Task prompt » Retype every record that follows, character for character.

======== Study material

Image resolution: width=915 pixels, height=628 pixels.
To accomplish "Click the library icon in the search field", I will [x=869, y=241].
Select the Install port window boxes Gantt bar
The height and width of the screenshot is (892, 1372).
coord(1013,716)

================

Solution for this task »
Image resolution: width=915 pixels, height=628 pixels.
To accomplish "Click the library icon in the search field", I will [x=869, y=241].
Select the Install port window boxes Gantt bar
The height and width of the screenshot is (892, 1372).
coord(1013,716)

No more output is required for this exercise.